Thursday’s bond market has opened in negative territory, extending yesterday’s sell-off. The stock markets are in heavy selling mode with the Dow down 135 points and the Nasdaq down 46 points. Those losses have helped stem bond weakness but the bond market is still down 9/32 (2.58%), which should push this morning’s mortgage rates higher by another .125 of a discount point. This is in addition to yesterday’s afternoon upward move of .250 – .375 of a discount point.
This morning had two pieces of relatively minor economic data posted. The first was last week’s unemployment figures that showed 302,000 new claims for unemployment benefits were filed last week. This was a sizable increase from the previous week’s revised 279,000 initial claims but a little short of the 310,000 that was expected. That makes the data neutral for the bond market and mortgage rates.

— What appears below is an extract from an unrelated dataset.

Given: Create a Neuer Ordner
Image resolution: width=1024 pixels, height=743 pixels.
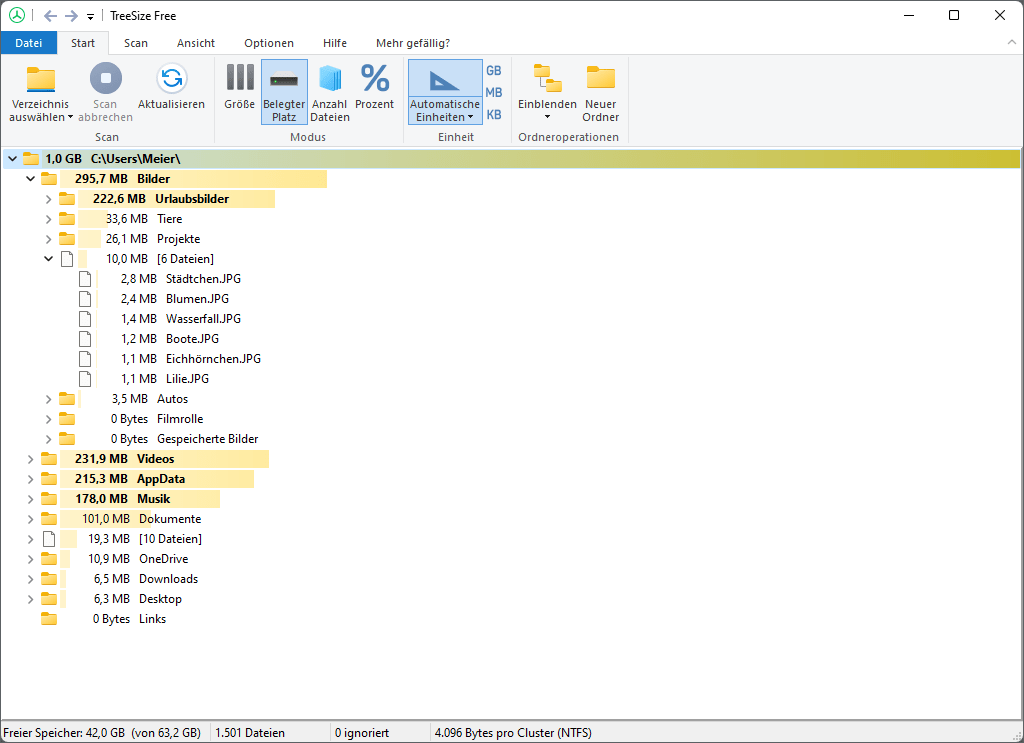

The large increase is favorable but falling short of expectations, particularly after the previous week’s big drop, offsets any benefit.
Also at 8:30 AM today was the 2nd Quarter Employment Cost Index (ECI) that tracks employer costs for wages and benefits. It came in with a 0.7% increase that was a larger rise than the 0.4% that forecasted. This means that employer costs rose more than many had thought last quarter. Since that is a sign of wage inflation, we should consider the news negative for bonds and mortgage pricing.
While today is fairly light compared to yesterday’s activities and likely welcomed by market participants, tomorrow gets real interesting again because we have four economic reports coming tomorrow morning, including two major releases. The first is the most important report we see each month when the Labor Department posts their monthly Employment report for July. This report gives us the U.S. unemployment rate, number of jobs added or lost during the month and average hourly earnings for July. The best scenario for the bond market is rising unemployment, a sizable loss of jobs and little change in earnings. It is expected to show that the unemployment rate remained at 6.1% last month while approximately 225,000 jobs were added to the economy. Due to the importance of these readings, we will most likely see quite a bit of volatility in the markets and mortgage pricing immediately following their 8:30 AM ET posting.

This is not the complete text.